■ TEXT TO READ
(begin)
I love that everywhere has it's own way of saying things. Sometimes it causes the odd problem though which we don't expect. Once in New York my wife asked for a chicken and basil sandwich at a deli. Thing is we say basil with the A said as in cat. So to get something to eat she had to change her pronunciation to "bayzil". As I say, here in Australia we are aware of the various other pronunciations around the English speaking world. But particularly in the US you are not aware of ours! I always have to repeat things in the US.

The UK has as many different pronunciations of words as the rest of the English speaking world. There is of course a huge shift in pronunciation from north to south, or actually across the line of the old Danelaw, where the Vikings influenced the language to the north while the French had more influence below the line. You can hear the Nordic vowels in the north.

If you're interested in just how far English can be tortured, have a listen to a black country accent, AKA Wolverhampton. It sounds to me like Brummy on steroids (Brummy is the way people from Birmingham in the UK speak). It's crazy!


If you really want to hear the English language slaughtered, just come to Indiana.
(end)
■ DATASET EXCERPTS
(begin)
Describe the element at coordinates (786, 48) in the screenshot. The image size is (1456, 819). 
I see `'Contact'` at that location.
(end)
(begin)
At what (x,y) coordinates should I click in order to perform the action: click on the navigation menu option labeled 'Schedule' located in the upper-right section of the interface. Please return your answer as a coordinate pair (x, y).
(end)
■ TASK INSTRUCTIONS
1. Transcribe everything in the text about English accents from "The UK has as" down to "speak). It's crazy!".
2. According to the text about English accents, what is Brummy?

■ RESPONSES BY TASK
1.
The UK has as many different pronunciations of words as the rest of the English speaking world. There is of course a huge shift in pronunciation from north to south, or actually across the line of the old Danelaw, where the Vikings influenced the language to the north while the French had more influence below the line. You can hear the Nordic vowels in the north.

If you're interested in just how far English can be tortured, have a listen to a black country accent, AKA Wolverhampton. It sounds to me like Brummy on steroids (Brummy is the way people from Birmingham in the UK speak). It's crazy!

2. Brummy is the way people from Birmingham in the UK speak.